(Screenshot grounding data)
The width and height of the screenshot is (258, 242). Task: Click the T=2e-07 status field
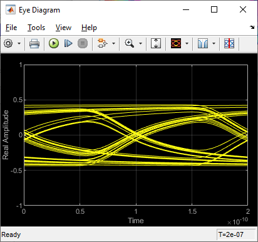point(236,234)
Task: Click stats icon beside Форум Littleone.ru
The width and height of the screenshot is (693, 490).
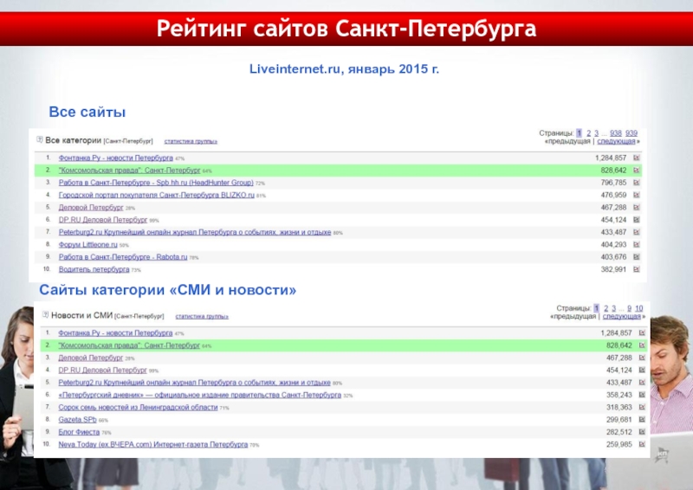Action: [637, 245]
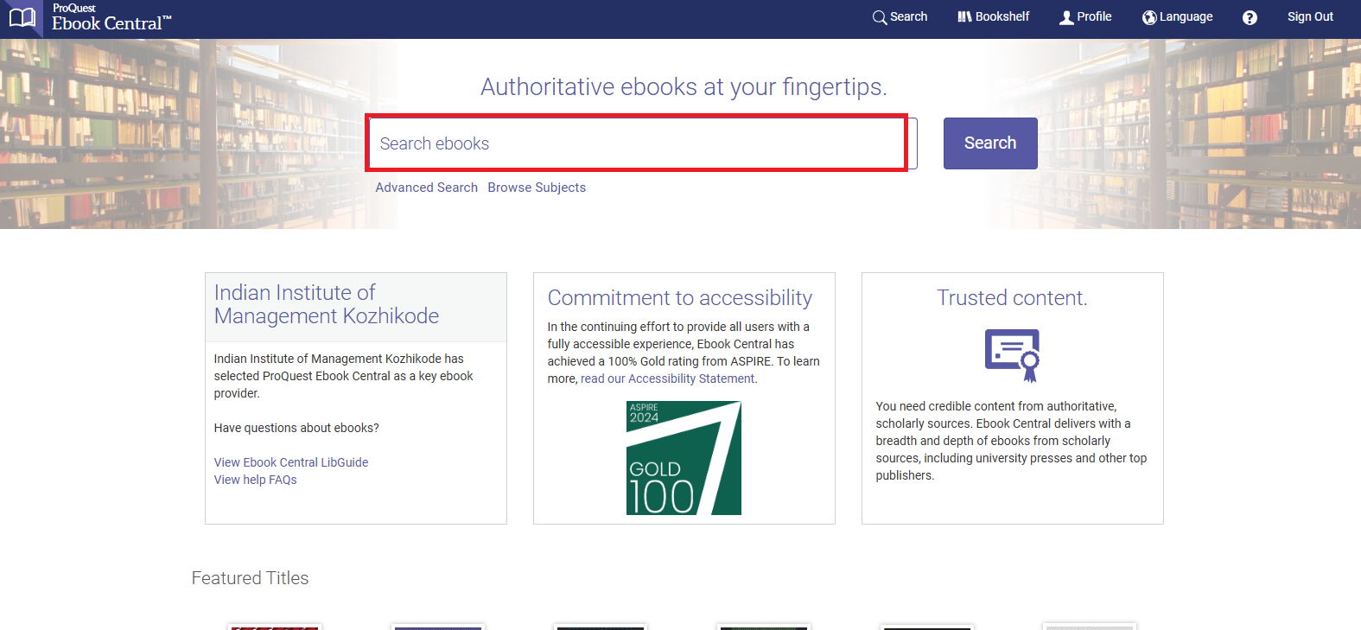1361x630 pixels.
Task: Open View help FAQs link
Action: point(255,480)
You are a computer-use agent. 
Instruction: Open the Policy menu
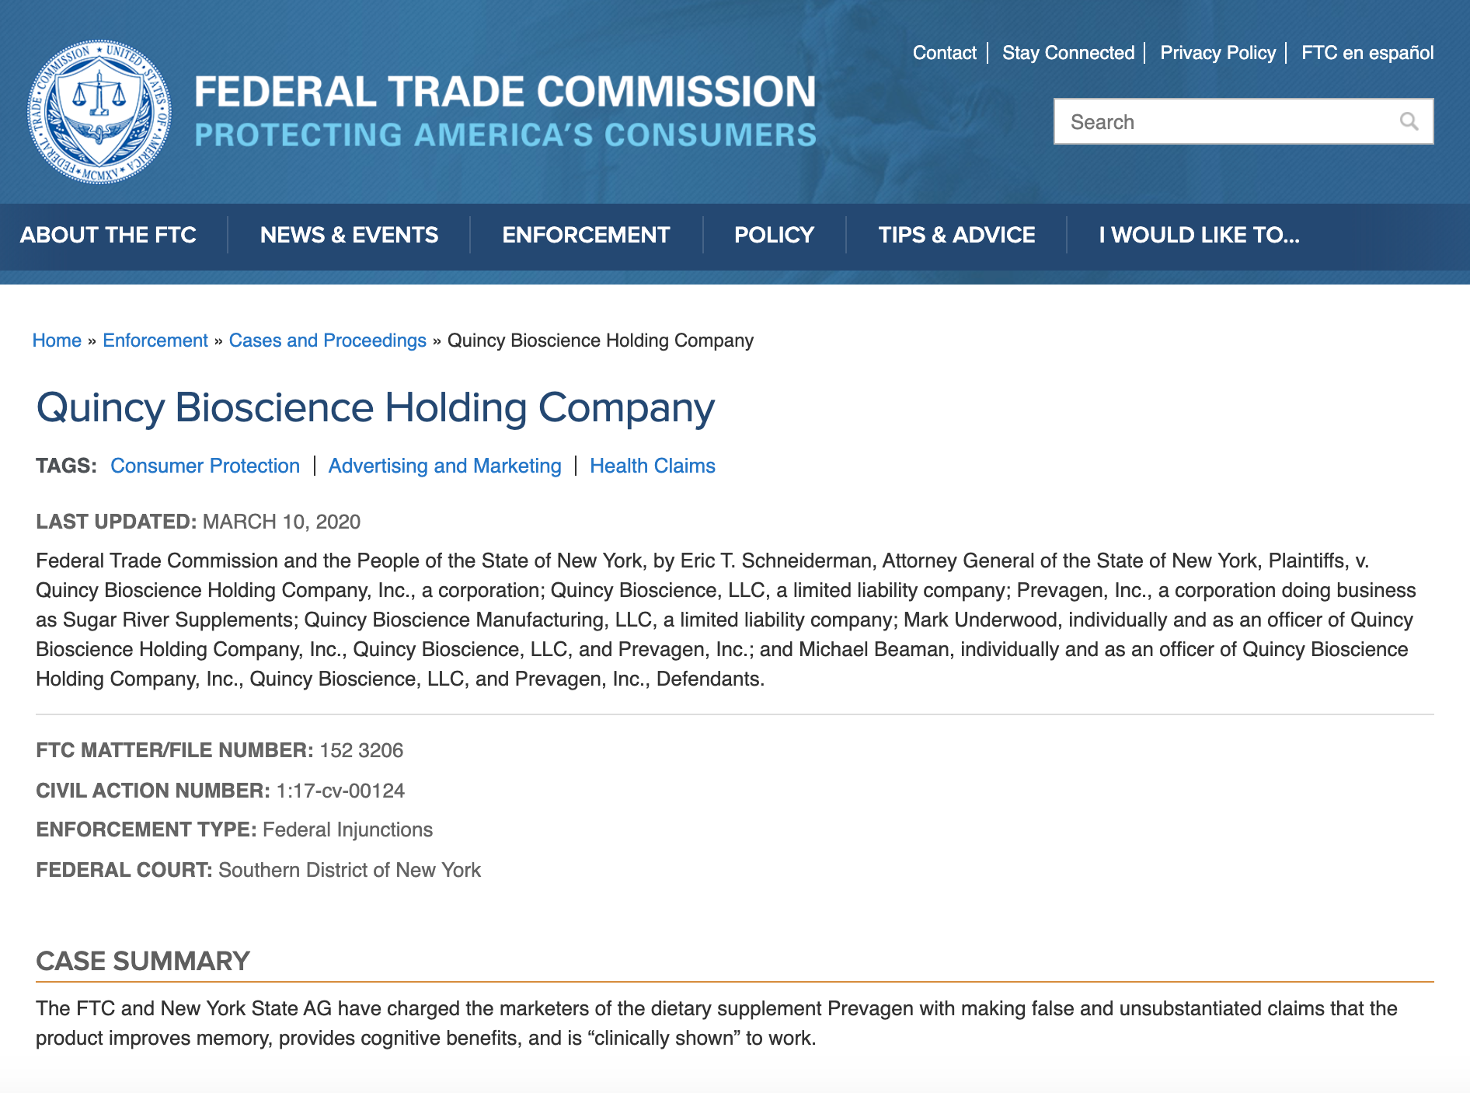(774, 235)
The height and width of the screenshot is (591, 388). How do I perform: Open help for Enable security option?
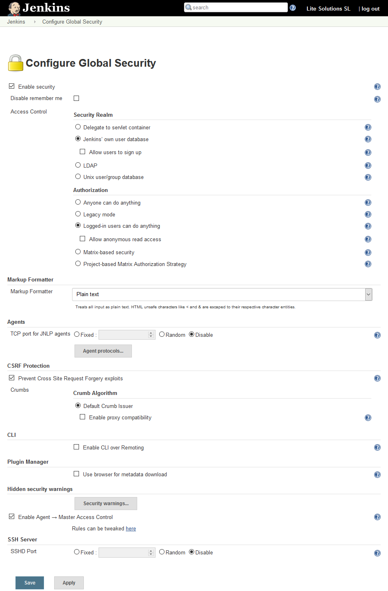(x=377, y=87)
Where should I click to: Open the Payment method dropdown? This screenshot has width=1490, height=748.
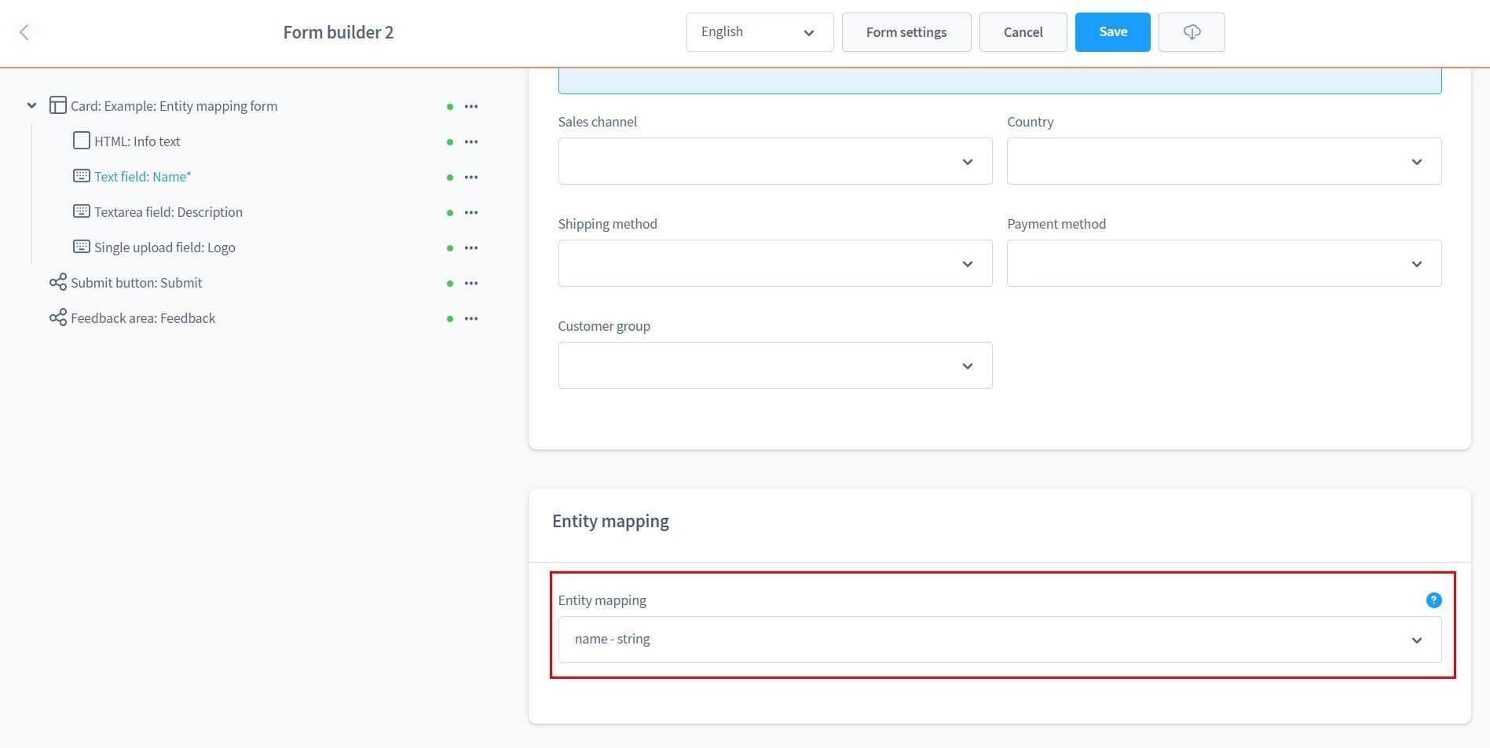[x=1223, y=264]
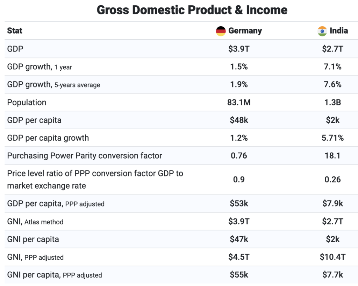Select the GDP row label
The height and width of the screenshot is (286, 358).
pos(15,49)
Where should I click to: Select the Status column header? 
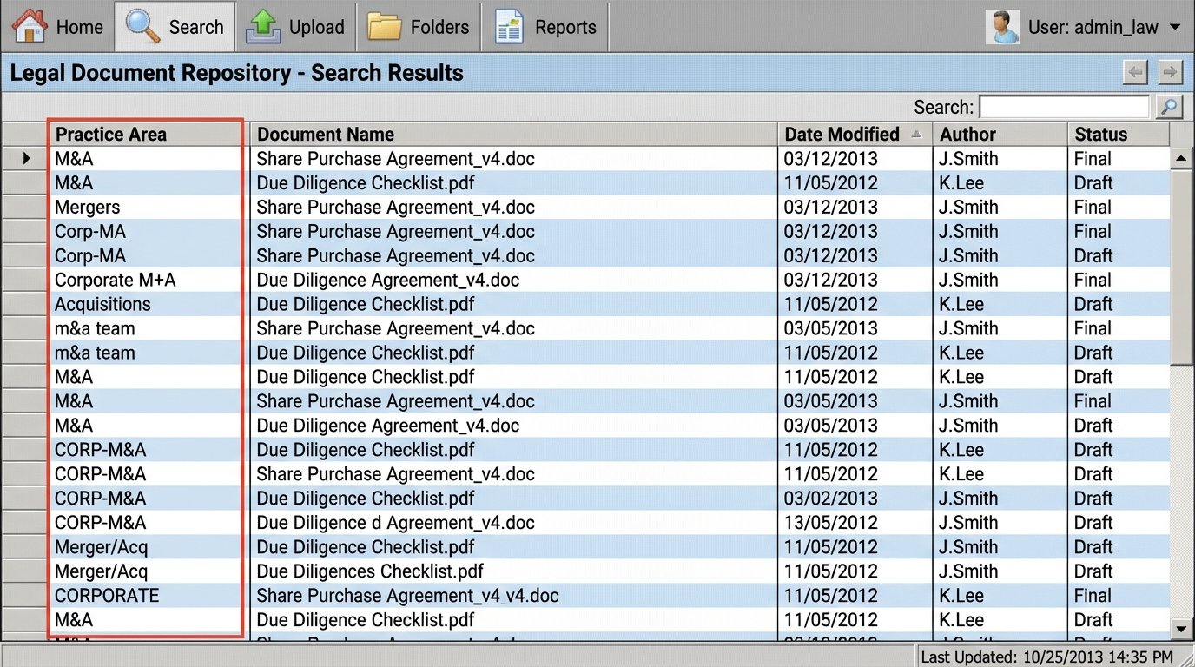1100,135
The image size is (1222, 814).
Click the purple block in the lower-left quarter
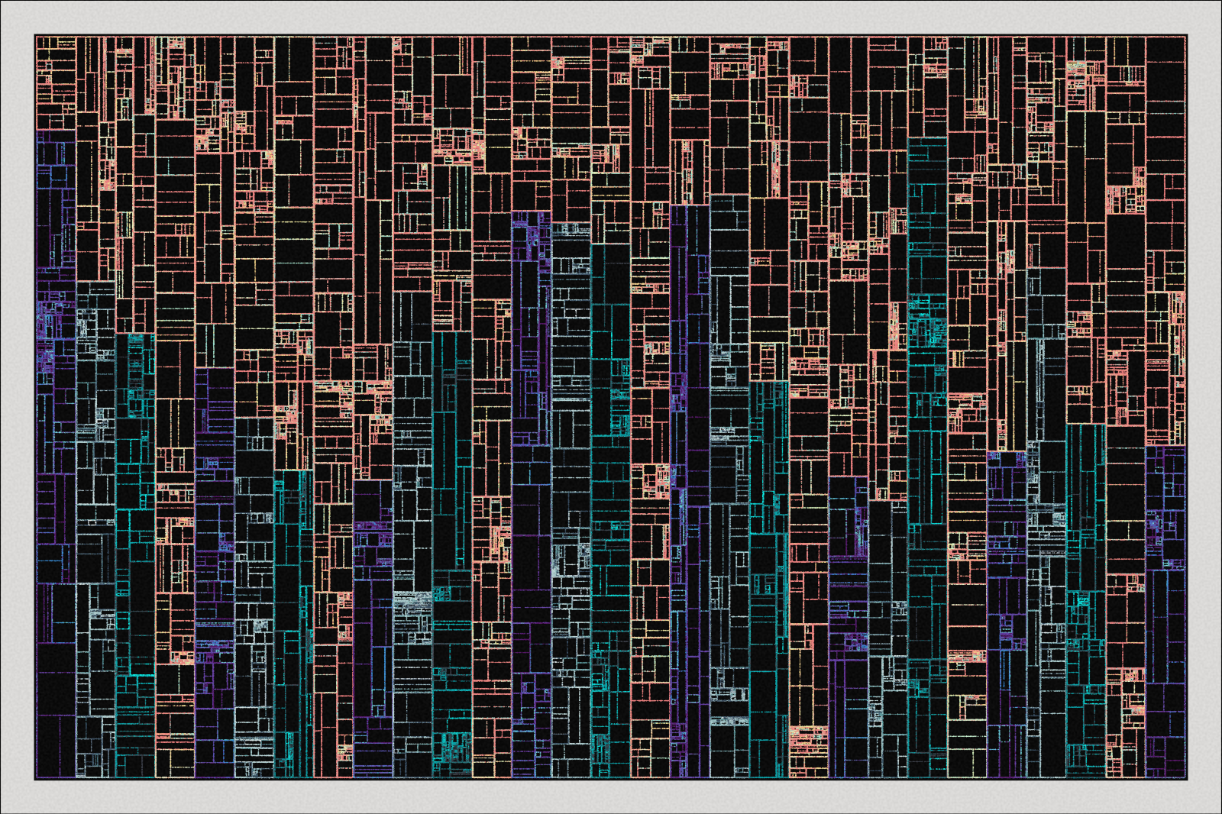[214, 573]
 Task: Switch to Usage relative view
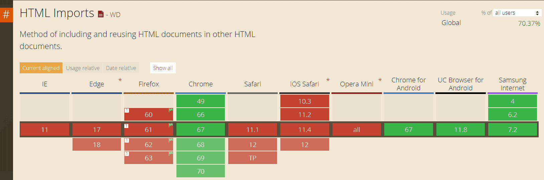click(x=83, y=68)
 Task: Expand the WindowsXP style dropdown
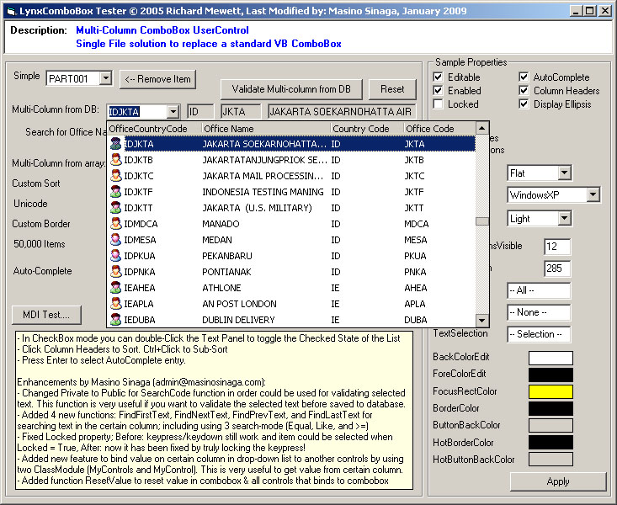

# [EXERCISE]
Copy exactly, please, every line from the one holding "Where should I click to: Open" through the last line of the data, both ends included, and no pictures.

# [EXERCISE ANSWER]
Where should I click to: Open the Payment method dropdown? This screenshot has width=1490, height=748.
[x=1223, y=264]
Select the GDP row label
The height and width of the screenshot is (286, 358).
pos(15,49)
Where should I click to: Select the Status column header? 
1100,135
The image size is (1222, 814).
Click the purple block in the lower-left quarter
[214, 573]
 Task: Switch to Usage relative view
click(x=83, y=68)
 Task: Expand the WindowsXP style dropdown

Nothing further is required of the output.